======== Given records

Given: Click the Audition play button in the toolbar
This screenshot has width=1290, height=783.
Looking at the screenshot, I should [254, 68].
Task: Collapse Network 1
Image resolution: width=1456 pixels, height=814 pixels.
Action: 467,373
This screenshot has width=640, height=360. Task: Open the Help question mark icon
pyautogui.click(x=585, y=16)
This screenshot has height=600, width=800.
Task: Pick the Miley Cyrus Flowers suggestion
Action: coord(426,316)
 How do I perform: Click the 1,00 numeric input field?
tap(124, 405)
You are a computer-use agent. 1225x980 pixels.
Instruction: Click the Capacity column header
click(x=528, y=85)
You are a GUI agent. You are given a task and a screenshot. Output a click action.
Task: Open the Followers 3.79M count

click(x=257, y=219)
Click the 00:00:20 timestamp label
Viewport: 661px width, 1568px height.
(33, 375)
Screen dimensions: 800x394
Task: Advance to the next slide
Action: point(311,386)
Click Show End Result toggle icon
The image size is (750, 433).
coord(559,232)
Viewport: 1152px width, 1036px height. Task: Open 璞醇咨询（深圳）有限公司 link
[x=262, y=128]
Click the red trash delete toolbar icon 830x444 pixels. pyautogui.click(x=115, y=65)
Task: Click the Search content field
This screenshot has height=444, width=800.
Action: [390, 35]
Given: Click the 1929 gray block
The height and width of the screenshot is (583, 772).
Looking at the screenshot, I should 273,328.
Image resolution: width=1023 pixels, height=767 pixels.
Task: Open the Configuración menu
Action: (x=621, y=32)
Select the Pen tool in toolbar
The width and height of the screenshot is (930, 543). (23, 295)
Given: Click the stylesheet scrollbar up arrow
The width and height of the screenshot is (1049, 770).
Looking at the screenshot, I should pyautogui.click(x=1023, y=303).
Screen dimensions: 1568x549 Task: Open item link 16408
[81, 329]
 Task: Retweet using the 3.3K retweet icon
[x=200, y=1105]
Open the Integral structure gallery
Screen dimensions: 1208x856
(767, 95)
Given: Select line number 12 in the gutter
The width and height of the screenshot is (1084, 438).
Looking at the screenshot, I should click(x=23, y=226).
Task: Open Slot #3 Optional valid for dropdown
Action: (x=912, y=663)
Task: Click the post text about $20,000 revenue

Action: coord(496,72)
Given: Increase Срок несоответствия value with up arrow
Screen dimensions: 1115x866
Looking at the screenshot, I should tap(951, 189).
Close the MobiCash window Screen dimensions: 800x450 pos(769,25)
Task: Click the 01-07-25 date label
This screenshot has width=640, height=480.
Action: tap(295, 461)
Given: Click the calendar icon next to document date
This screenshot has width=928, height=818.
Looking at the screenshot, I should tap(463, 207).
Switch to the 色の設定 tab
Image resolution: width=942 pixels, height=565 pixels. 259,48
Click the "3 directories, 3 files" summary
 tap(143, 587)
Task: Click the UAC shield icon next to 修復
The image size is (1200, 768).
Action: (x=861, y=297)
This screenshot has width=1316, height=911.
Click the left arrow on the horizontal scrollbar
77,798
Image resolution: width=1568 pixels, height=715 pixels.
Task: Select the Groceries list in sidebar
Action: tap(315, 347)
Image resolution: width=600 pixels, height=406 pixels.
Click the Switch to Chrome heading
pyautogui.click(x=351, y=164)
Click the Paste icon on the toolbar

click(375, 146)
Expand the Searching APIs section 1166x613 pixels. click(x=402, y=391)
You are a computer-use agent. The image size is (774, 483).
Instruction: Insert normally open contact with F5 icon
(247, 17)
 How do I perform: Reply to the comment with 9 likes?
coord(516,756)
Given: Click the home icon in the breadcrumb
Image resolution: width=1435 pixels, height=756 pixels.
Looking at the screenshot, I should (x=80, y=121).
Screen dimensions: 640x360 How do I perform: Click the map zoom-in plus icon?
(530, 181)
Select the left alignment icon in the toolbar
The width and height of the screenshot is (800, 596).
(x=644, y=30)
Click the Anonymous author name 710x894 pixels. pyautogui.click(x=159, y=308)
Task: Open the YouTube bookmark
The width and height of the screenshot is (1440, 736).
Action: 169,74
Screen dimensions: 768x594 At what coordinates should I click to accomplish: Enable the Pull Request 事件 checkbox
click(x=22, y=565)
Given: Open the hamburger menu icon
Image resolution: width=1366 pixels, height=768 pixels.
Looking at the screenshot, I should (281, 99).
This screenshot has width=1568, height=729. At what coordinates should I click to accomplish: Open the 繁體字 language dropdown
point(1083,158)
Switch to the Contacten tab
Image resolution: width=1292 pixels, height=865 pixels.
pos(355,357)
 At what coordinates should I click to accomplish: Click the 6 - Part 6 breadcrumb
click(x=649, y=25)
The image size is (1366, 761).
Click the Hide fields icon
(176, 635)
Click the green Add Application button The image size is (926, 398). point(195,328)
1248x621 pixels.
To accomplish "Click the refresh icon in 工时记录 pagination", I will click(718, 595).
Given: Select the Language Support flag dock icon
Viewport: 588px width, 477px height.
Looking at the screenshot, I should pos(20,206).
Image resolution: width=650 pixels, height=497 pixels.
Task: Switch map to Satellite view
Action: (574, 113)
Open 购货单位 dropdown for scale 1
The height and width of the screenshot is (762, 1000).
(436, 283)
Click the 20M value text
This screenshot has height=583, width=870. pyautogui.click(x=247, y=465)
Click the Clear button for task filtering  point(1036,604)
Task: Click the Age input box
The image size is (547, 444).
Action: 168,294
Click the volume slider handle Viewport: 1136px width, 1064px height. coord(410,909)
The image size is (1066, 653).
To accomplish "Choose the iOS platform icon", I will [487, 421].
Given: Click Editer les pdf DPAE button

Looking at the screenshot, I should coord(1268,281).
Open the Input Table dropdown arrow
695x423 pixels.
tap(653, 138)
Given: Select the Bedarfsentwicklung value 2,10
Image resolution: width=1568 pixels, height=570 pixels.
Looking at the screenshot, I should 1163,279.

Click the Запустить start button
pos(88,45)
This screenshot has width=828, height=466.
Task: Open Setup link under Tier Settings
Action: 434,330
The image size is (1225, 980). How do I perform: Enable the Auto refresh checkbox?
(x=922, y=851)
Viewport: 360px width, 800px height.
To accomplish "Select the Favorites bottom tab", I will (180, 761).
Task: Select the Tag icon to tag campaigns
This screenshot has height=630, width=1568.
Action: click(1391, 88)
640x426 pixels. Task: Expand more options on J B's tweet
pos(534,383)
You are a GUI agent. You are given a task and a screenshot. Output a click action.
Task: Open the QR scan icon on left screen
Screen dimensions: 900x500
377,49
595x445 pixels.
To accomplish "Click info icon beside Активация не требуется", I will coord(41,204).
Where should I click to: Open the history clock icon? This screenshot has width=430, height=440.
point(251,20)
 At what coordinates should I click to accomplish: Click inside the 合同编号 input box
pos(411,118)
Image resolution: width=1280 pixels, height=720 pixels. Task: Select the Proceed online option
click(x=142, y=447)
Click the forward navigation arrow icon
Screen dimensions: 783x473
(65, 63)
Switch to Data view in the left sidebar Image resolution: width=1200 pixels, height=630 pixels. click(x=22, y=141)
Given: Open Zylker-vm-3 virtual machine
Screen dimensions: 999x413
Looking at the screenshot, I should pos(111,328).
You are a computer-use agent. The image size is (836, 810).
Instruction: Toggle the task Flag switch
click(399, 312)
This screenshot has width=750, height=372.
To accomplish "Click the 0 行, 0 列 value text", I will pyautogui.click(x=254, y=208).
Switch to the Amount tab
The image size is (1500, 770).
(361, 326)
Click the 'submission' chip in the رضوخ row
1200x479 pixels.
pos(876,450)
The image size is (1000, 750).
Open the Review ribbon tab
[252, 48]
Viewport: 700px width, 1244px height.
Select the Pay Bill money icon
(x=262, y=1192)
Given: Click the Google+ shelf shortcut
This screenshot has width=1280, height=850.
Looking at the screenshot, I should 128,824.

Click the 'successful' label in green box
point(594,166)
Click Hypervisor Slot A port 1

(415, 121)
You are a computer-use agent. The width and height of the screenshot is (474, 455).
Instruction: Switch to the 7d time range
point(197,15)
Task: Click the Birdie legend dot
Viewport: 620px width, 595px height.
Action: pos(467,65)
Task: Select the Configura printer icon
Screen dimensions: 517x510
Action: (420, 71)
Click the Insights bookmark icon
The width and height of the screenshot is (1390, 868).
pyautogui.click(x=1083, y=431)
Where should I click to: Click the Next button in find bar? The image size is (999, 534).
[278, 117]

================

Work required:
If a line above holds the string "agent", copy it out.

Solution:
You are a computer-use agent. 1225x980 pixels.
You are a GUI agent. You are given a task and a screenshot. Output a click action.
You are a computer-use agent. The image size is (774, 483).
You are a GUI agent. You are given a task and a screenshot. Output a click action.
You are a computer-use agent. The image size is (836, 810).
You are a computer-use agent. The width and height of the screenshot is (474, 455).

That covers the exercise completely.